Write the records out again exactly, but without pictures.

======== TASK INPUT ========

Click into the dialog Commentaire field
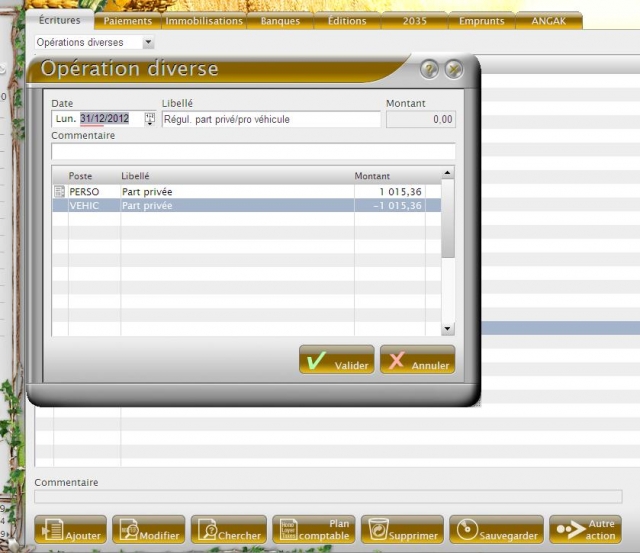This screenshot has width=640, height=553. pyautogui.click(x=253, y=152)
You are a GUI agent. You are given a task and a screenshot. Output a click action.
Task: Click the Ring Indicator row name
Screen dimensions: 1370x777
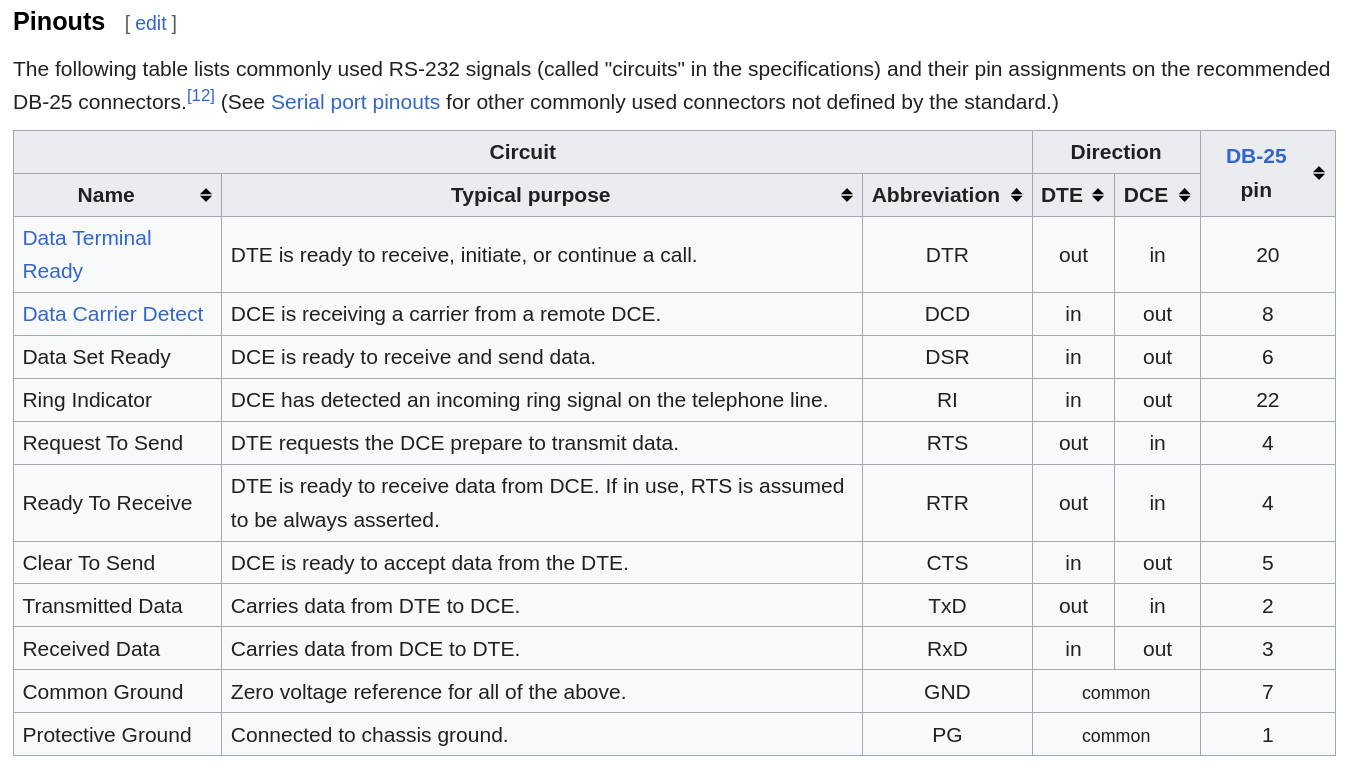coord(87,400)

========

ANSWER SECTION.
Click into the dialog Commentaire field
This screenshot has width=640, height=553. pyautogui.click(x=253, y=152)
You are a GUI agent. You are given a task and a screenshot. Output a click action.
Task: Click the Ring Indicator row name
Screen dimensions: 1370x777
coord(87,400)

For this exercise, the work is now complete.